TASK PROMPT
Switch every "GUI agent" in the rows below to "interface assistant" and write the rows out again with nothing else changed.
--- Start ---
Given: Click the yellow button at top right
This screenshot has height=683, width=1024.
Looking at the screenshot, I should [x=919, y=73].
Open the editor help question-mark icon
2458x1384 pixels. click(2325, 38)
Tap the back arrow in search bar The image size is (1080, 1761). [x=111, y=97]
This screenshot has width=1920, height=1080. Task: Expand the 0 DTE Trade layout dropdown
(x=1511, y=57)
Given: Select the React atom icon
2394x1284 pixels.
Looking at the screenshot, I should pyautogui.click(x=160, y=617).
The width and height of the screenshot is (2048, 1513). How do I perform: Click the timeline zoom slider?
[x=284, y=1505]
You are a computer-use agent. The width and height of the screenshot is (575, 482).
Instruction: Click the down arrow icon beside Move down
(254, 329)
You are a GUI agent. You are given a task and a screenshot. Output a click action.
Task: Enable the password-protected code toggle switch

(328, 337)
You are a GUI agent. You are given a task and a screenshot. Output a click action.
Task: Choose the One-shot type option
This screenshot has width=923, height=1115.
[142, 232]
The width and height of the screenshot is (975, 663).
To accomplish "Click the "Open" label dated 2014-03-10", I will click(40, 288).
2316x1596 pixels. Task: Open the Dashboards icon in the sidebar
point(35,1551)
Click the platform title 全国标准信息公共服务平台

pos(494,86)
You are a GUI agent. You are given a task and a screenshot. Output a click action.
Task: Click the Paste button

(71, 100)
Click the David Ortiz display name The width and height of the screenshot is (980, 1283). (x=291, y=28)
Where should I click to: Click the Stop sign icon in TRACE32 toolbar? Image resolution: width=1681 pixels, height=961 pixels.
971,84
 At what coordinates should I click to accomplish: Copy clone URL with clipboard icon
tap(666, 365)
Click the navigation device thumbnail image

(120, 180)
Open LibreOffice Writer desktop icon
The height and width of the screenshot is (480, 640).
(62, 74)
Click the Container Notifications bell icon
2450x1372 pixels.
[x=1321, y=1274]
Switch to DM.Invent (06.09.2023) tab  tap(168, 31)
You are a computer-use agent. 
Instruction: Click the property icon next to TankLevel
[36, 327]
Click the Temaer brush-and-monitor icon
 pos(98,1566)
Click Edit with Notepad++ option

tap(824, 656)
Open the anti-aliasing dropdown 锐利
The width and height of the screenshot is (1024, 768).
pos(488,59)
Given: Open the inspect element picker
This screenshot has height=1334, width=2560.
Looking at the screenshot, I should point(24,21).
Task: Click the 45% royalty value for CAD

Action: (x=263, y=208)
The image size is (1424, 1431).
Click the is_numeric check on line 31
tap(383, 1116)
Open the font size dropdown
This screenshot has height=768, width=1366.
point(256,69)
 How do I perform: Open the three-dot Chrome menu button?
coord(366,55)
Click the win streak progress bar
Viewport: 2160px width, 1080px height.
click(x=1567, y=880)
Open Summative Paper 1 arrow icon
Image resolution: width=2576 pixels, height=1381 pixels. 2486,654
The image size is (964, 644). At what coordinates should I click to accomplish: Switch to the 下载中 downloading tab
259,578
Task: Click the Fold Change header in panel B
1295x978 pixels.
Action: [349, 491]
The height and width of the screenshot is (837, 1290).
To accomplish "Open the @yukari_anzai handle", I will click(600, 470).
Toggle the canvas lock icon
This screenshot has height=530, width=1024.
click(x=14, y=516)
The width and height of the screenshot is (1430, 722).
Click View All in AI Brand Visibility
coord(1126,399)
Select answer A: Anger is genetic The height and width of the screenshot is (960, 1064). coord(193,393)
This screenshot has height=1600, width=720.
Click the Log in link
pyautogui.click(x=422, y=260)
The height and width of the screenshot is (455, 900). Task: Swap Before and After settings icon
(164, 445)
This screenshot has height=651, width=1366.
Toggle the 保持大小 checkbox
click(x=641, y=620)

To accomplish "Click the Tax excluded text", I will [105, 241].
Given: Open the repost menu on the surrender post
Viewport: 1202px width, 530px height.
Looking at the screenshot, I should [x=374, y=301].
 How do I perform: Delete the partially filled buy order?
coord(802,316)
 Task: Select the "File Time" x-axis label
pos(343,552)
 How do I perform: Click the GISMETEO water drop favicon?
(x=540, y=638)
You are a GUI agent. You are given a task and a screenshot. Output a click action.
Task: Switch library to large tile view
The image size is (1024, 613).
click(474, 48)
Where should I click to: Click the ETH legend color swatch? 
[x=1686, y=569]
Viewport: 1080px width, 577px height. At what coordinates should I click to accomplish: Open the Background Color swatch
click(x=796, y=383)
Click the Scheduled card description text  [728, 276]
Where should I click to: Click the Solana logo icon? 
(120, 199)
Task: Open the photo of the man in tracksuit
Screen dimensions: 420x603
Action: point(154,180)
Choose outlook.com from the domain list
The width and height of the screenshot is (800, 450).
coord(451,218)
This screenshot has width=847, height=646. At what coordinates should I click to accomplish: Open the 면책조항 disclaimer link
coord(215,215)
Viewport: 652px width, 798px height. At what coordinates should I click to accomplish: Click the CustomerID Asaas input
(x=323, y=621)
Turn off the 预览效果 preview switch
--- End ---
CORRECT OUTPUT
Given: Click the yellow button at top right
This screenshot has height=683, width=1024.
Looking at the screenshot, I should [x=919, y=73].
Open the editor help question-mark icon
2458x1384 pixels. click(2325, 38)
Tap the back arrow in search bar The image size is (1080, 1761). [x=111, y=97]
This screenshot has width=1920, height=1080. Task: Expand the 0 DTE Trade layout dropdown
(x=1511, y=57)
Given: Select the React atom icon
2394x1284 pixels.
Looking at the screenshot, I should pyautogui.click(x=160, y=617).
The width and height of the screenshot is (2048, 1513). How do I perform: Click the timeline zoom slider?
[x=284, y=1505]
You are a computer-use agent. The width and height of the screenshot is (575, 482).
Instruction: Click the down arrow icon beside Move down
(254, 329)
You are a interface assistant. You are given a task and a screenshot. Output a click action.
Task: Enable the password-protected code toggle switch

(328, 337)
You are a interface assistant. You are given a task and a screenshot. Output a click action.
Task: Choose the One-shot type option
This screenshot has width=923, height=1115.
[142, 232]
The width and height of the screenshot is (975, 663).
To accomplish "Click the "Open" label dated 2014-03-10", I will click(40, 288).
2316x1596 pixels. Task: Open the Dashboards icon in the sidebar
point(35,1551)
Click the platform title 全国标准信息公共服务平台

pos(494,86)
You are a interface assistant. You are given a task and a screenshot. Output a click action.
Task: Click the Paste button

(71, 100)
Click the David Ortiz display name The width and height of the screenshot is (980, 1283). (x=291, y=28)
Where should I click to: Click the Stop sign icon in TRACE32 toolbar? Image resolution: width=1681 pixels, height=961 pixels.
971,84
 At what coordinates should I click to accomplish: Copy clone URL with clipboard icon
tap(666, 365)
Click the navigation device thumbnail image

(120, 180)
Open LibreOffice Writer desktop icon
The height and width of the screenshot is (480, 640).
(62, 74)
Click the Container Notifications bell icon
2450x1372 pixels.
[x=1321, y=1274]
Switch to DM.Invent (06.09.2023) tab  tap(168, 31)
You are a computer-use agent. 
Instruction: Click the property icon next to TankLevel
[36, 327]
Click the Temaer brush-and-monitor icon
 pos(98,1566)
Click Edit with Notepad++ option

tap(824, 656)
Open the anti-aliasing dropdown 锐利
The width and height of the screenshot is (1024, 768).
pos(488,59)
Given: Open the inspect element picker
This screenshot has height=1334, width=2560.
Looking at the screenshot, I should point(24,21).
Task: Click the 45% royalty value for CAD

Action: (x=263, y=208)
The image size is (1424, 1431).
Click the is_numeric check on line 31
tap(383, 1116)
Open the font size dropdown
This screenshot has height=768, width=1366.
point(256,69)
 How do I perform: Open the three-dot Chrome menu button?
coord(366,55)
Click the win streak progress bar
Viewport: 2160px width, 1080px height.
click(x=1567, y=880)
Open Summative Paper 1 arrow icon
Image resolution: width=2576 pixels, height=1381 pixels. 2486,654
The image size is (964, 644). At what coordinates should I click to accomplish: Switch to the 下载中 downloading tab
259,578
Task: Click the Fold Change header in panel B
1295x978 pixels.
Action: [349, 491]
The height and width of the screenshot is (837, 1290).
To accomplish "Open the @yukari_anzai handle", I will click(600, 470).
Toggle the canvas lock icon
This screenshot has height=530, width=1024.
click(x=14, y=516)
The width and height of the screenshot is (1430, 722).
Click View All in AI Brand Visibility
coord(1126,399)
Select answer A: Anger is genetic The height and width of the screenshot is (960, 1064). coord(193,393)
This screenshot has height=1600, width=720.
Click the Log in link
pyautogui.click(x=422, y=260)
The height and width of the screenshot is (455, 900). Task: Swap Before and After settings icon
(164, 445)
This screenshot has height=651, width=1366.
Toggle the 保持大小 checkbox
click(x=641, y=620)

To accomplish "Click the Tax excluded text", I will [105, 241].
Given: Open the repost menu on the surrender post
Viewport: 1202px width, 530px height.
Looking at the screenshot, I should [x=374, y=301].
 How do I perform: Delete the partially filled buy order?
coord(802,316)
 Task: Select the "File Time" x-axis label
pos(343,552)
 How do I perform: Click the GISMETEO water drop favicon?
(x=540, y=638)
You are a interface assistant. You are given a task and a screenshot. Output a click action.
Task: Switch library to large tile view
The image size is (1024, 613).
click(474, 48)
Where should I click to: Click the ETH legend color swatch? 
[x=1686, y=569]
Viewport: 1080px width, 577px height. At what coordinates should I click to accomplish: Open the Background Color swatch
click(x=796, y=383)
Click the Scheduled card description text  [728, 276]
Where should I click to: Click the Solana logo icon? 
(120, 199)
Task: Open the photo of the man in tracksuit
Screen dimensions: 420x603
Action: point(154,180)
Choose outlook.com from the domain list
The width and height of the screenshot is (800, 450).
coord(451,218)
This screenshot has width=847, height=646. At what coordinates should I click to accomplish: Open the 면책조항 disclaimer link
coord(215,215)
Viewport: 652px width, 798px height. At what coordinates should I click to accomplish: Click the CustomerID Asaas input
(x=323, y=621)
Turn off the 预览效果 preview switch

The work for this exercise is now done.